Но поцелуй в весеннем пруду был совсем другим. Чуть коснувшись ее губ, Мартин отстранялся и вновь и вновь легко касался уголков ее рта, влажной середины… Запах от щедро политой тоником волнистой шевелюры Роя Кренсшоу заставлял Клэр сдерживать дыхание. А сейчас она сладостно вдыхала аромат нагретых солнцем волос Мартина. В этом аромате, естественном, как вода, как камень, на котором он ждал ее, смешивались сладость уходящего детства и что-то темное, взрослое. «Сладкая кислинка», — легкомысленно подумала Клэр. В эти мгновения ей стало понятно, о чем были все те отчаянно романтичные фильмы, которые они с сестрой смотрели в лонгвудском кинотеатре, — вот о чем говорили все экранные герои. Она подумала, как ей повезло, что она встретилась с Мартином и, наконец, испытала это чувство. Внутри нее проснулось то, что сладко спало все предыдущие годы. Пробудилось, встряхнулось и словно сказало: «Время пришло».
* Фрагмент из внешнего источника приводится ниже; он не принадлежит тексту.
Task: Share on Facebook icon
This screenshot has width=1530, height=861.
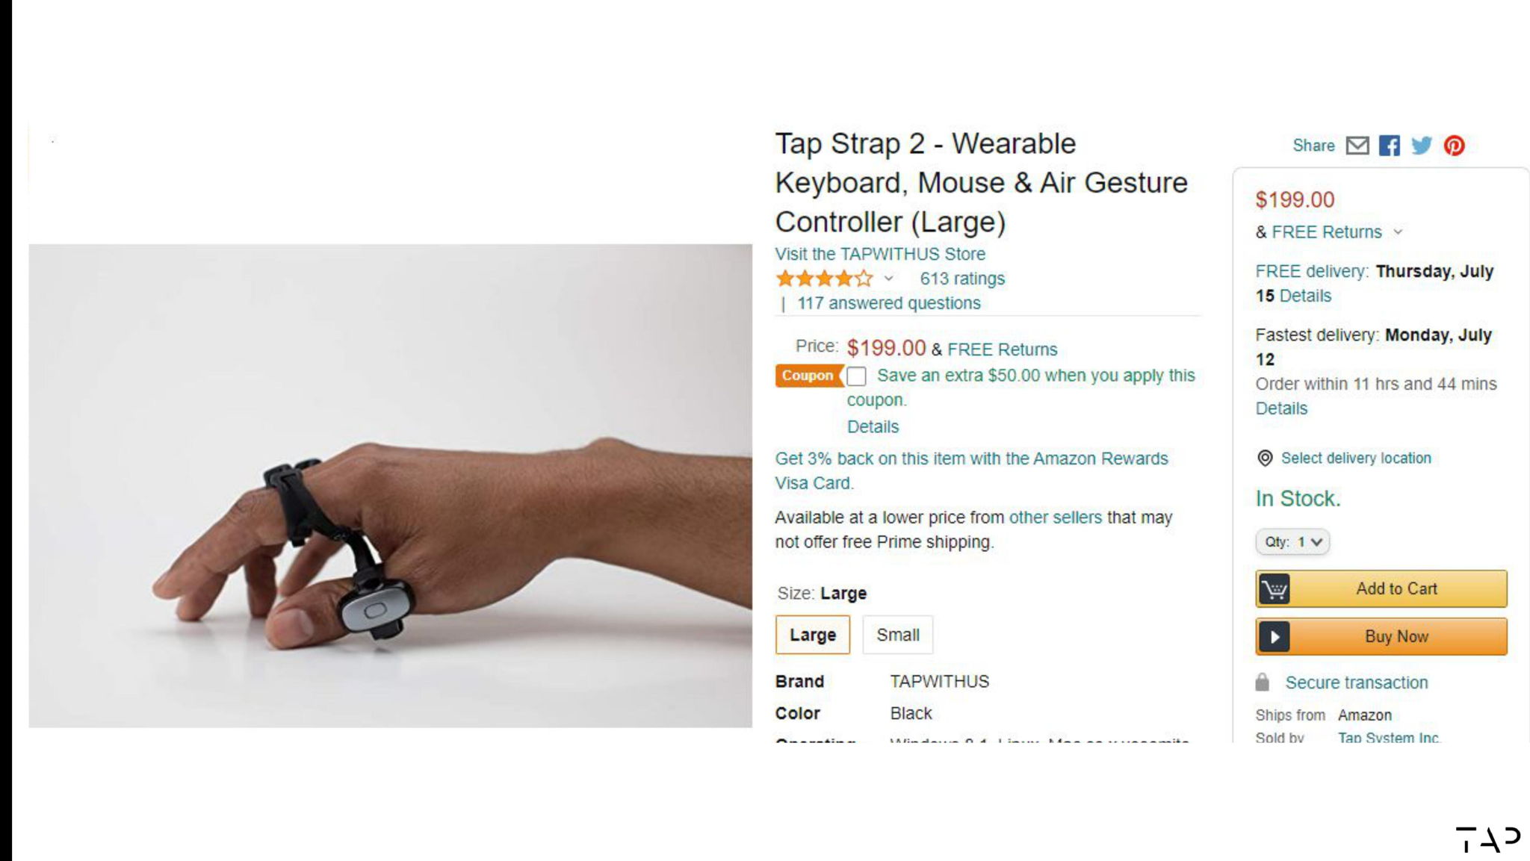Action: click(x=1390, y=146)
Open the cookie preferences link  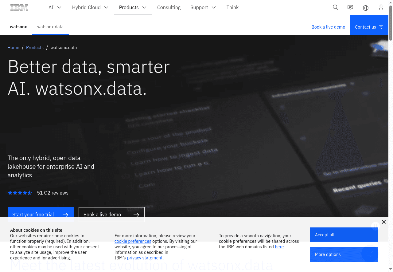pos(133,241)
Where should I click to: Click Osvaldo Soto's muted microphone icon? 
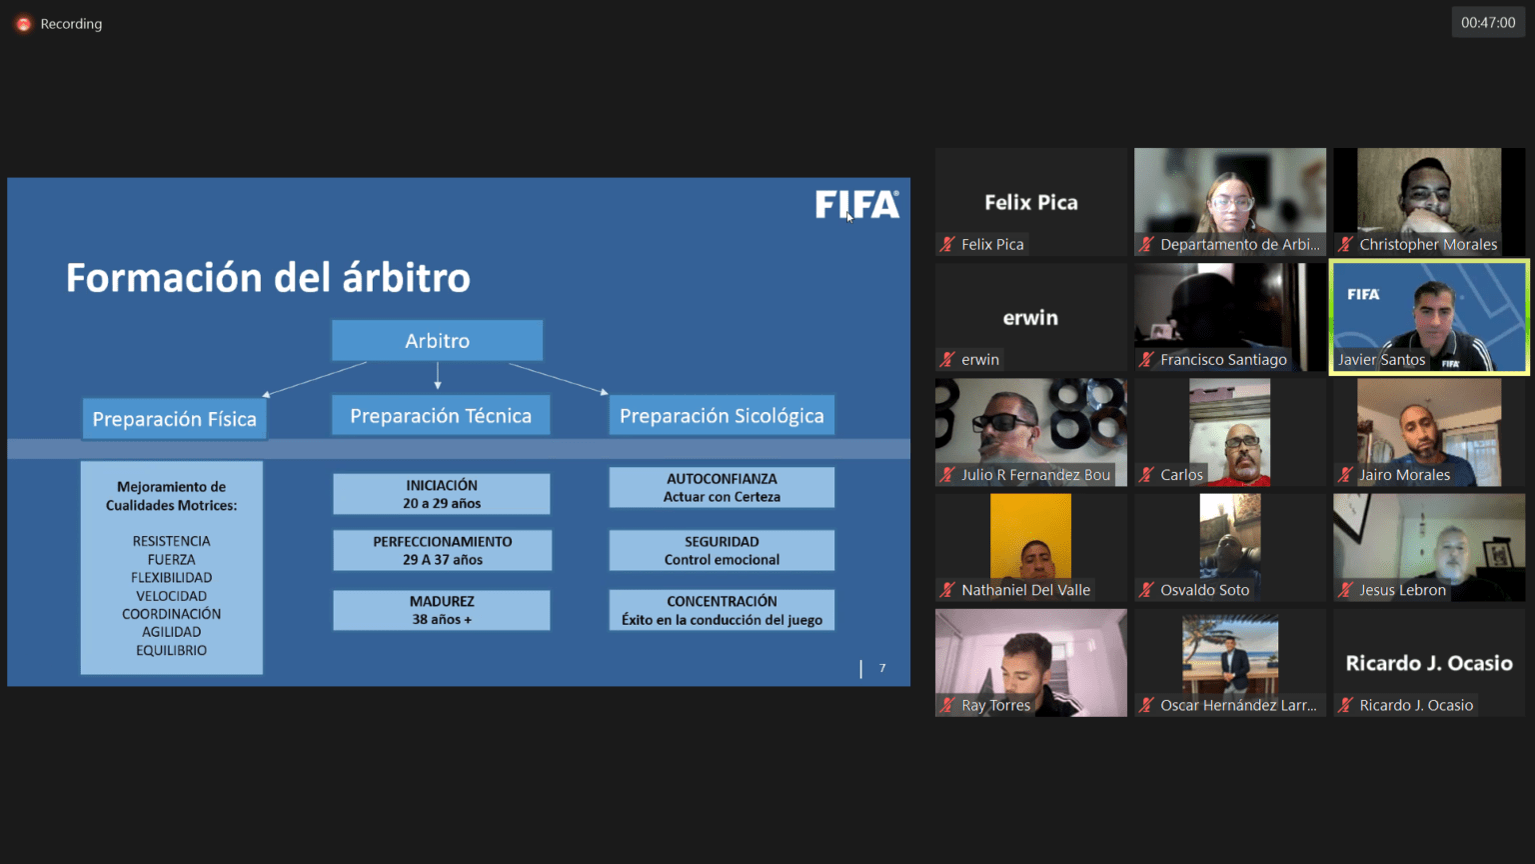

Вскоре Мартин и Клэр сумели так устроить свои школьные и домашние дела, чтобы видеться три-четыре раза в неделю. Если им не удавалось встретиться, Клэр ощущала на сердце холодную тоскливую пустоту. Даже когда они были вместе, девушка не могла успокоиться. «Нет, пора бы уже взять себя в руки», — однажды подумала Клэр на уроке домоводства, глядя на выведенный ею совершенно дикий шов на кармане фартука, окончательно его изуродовавший.

Затем они с Мартином окончили старшую школу, и каждый день Клэр спала допоздна. Иногда она валялась в кровати и думала о Мартине до тех пор, пока встревоженная мама не начинала стучаться в дверь ее комнаты, чтобы узнать, все ли в порядке.

— Все хорошо, — кричала Клэр, но мама все равно заходила и прикасалась ладонью к ее лбу.

— Ну, лоб у тебя холодный, — задумчиво говорила она, с любопытством поглядывая на дочь.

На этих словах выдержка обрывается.